Set the improper integral as the limit of a proper integral. Here, instead of the upper limit of integration being infinite, replace it with \(t\), where \(t\) will later approach infinity. Hence, \(\int_{1}^{\infty} \frac{1}{\sqrt[3]{x}} dx = \lim_{t \to \infty} \int_{1}^{t} \frac{1}{\sqrt[3]{x}} dx\).

Next, compute the integral without considering the limit: \(\int_{1}^{t} \frac{1}{\sqrt[3]{x}} dx\). This is a basic power rule problem in integral calculus, where the integral of \(x^n\) is \(\frac{x^{n+1}}{n+1}\). The integral becomes \(3 (t^{\frac{2}{3}} - 1)\).

Now, apply the limit: \(\lim_{t \to \infty} 3 (t^{\frac{2}{3}} - 1)\). As \(t\) approaches infinity, \(t^{\frac{2}{3}}\) also approaches infinity. Thus, the limit is infinite.

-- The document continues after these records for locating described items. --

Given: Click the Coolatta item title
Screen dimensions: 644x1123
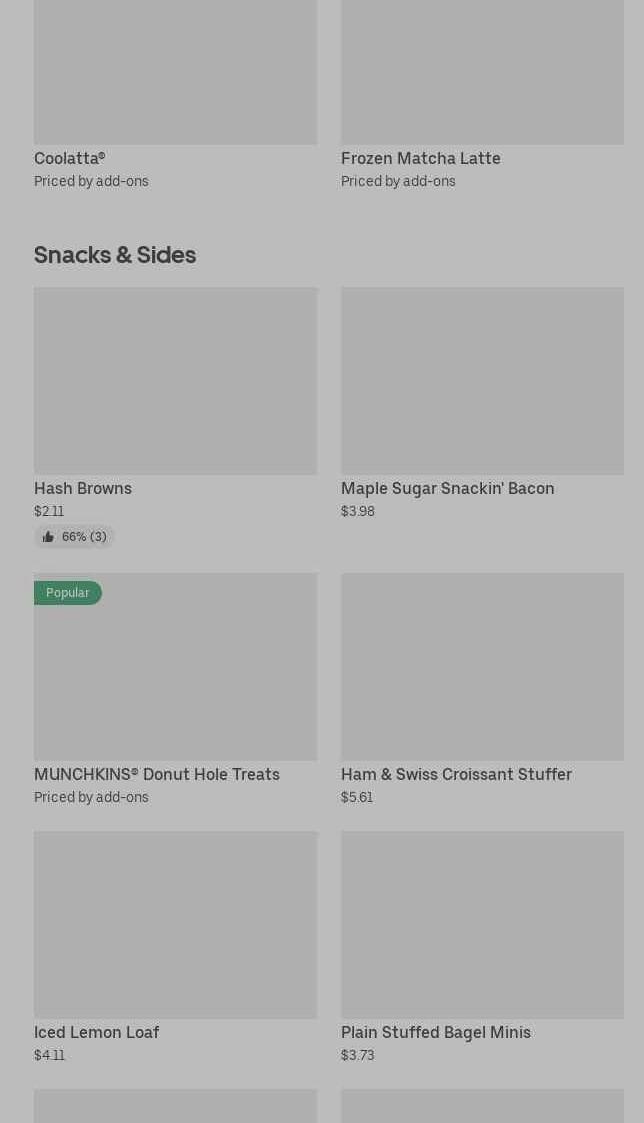Looking at the screenshot, I should (70, 158).
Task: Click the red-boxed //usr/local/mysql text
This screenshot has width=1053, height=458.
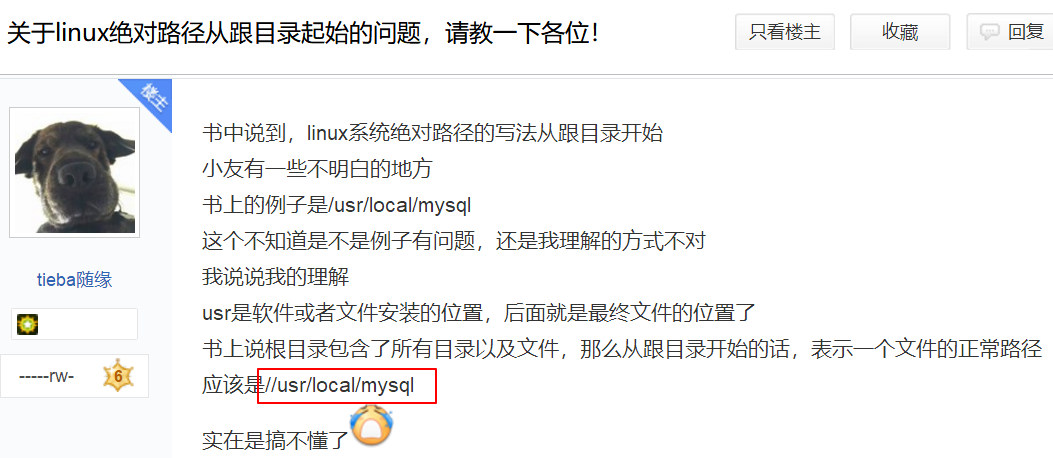Action: pyautogui.click(x=339, y=385)
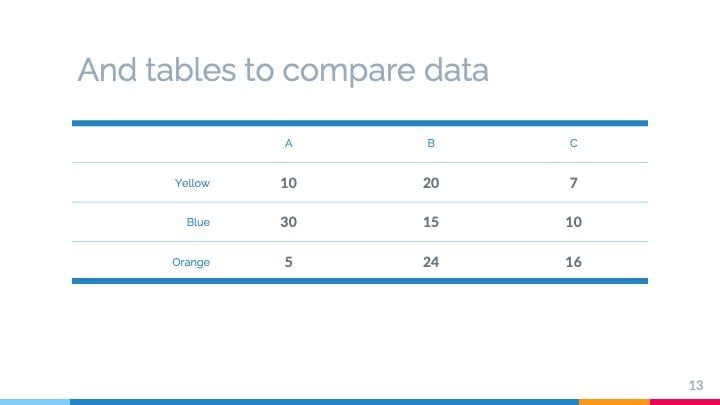Click the Blue A cell value 30
This screenshot has height=405, width=720.
tap(288, 222)
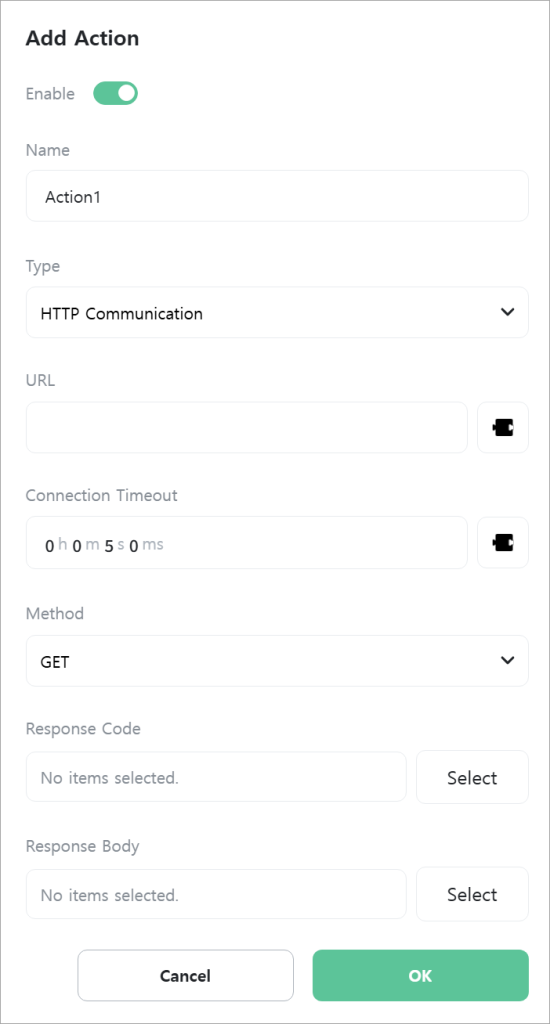Click the Response Code 'No items selected' box
This screenshot has width=550, height=1024.
(x=216, y=777)
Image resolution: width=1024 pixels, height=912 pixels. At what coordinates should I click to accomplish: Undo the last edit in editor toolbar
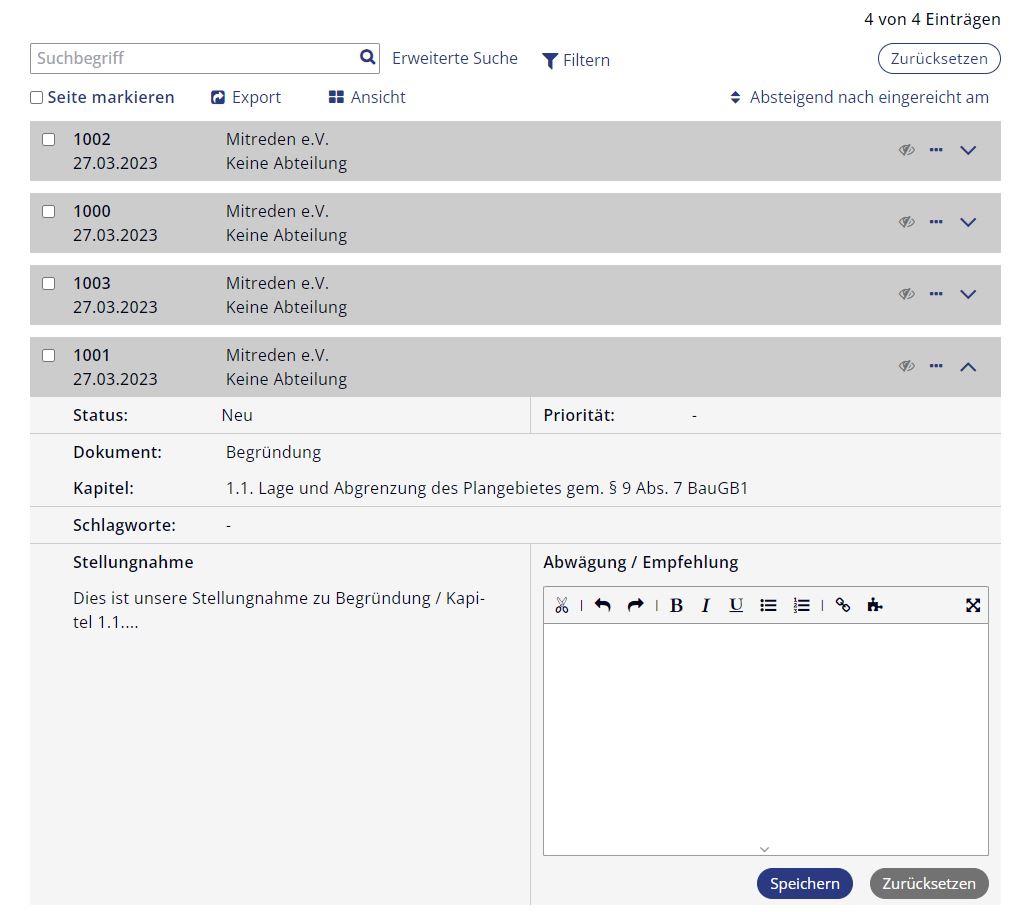602,605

When the value of the limit is infinite, the integral diverges. Therefore, the improper integral \(\int_{1}^{\infty} \frac{1}{\sqrt[3]{x}} dx\) diverges, and there exists no finite area under the curve from 1 to infinity for the function \(f(x) = \frac{1}{\sqrt[3]{x}}\).